** AVAILABLE DATA follows **

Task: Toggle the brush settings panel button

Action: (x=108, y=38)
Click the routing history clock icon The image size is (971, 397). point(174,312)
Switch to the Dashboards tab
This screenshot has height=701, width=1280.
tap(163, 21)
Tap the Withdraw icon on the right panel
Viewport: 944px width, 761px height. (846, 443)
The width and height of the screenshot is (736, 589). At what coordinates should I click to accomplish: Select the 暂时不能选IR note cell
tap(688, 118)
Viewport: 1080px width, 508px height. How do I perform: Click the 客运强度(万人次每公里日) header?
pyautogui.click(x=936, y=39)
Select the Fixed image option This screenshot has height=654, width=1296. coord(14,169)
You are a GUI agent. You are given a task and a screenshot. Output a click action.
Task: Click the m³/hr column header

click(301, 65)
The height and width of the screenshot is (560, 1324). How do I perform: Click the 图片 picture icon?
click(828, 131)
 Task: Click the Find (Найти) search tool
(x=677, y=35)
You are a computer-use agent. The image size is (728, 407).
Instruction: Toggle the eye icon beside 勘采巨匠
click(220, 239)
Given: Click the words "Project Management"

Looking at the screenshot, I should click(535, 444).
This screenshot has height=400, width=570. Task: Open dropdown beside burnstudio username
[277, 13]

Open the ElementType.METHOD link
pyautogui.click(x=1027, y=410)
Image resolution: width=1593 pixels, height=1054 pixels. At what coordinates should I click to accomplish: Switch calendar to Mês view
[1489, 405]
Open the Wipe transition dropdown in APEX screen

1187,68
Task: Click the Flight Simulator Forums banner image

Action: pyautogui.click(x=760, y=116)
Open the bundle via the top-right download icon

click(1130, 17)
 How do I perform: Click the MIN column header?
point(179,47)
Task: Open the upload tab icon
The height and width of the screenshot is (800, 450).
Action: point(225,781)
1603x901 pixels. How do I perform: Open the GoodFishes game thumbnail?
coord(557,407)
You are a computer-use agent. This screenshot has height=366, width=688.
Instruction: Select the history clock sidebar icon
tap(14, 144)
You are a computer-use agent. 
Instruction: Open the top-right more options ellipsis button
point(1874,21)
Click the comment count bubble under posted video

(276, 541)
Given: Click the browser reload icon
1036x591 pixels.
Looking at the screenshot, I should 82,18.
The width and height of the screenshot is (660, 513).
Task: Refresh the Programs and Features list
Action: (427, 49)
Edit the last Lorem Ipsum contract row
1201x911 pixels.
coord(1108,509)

** End of AVAILABLE DATA **

**EXERCISE AIM:**
Go through the listing above and find each line containing the string "agent"; copy those lines.

**RESPONSE TO THIS TASK:**
You are a GUI agent. You are given a task and a screenshot. Output a click action.
You are a computer-use agent. The image size is (728, 407).
You are a computer-use agent. This screenshot has height=366, width=688.
You are a computer-use agent. 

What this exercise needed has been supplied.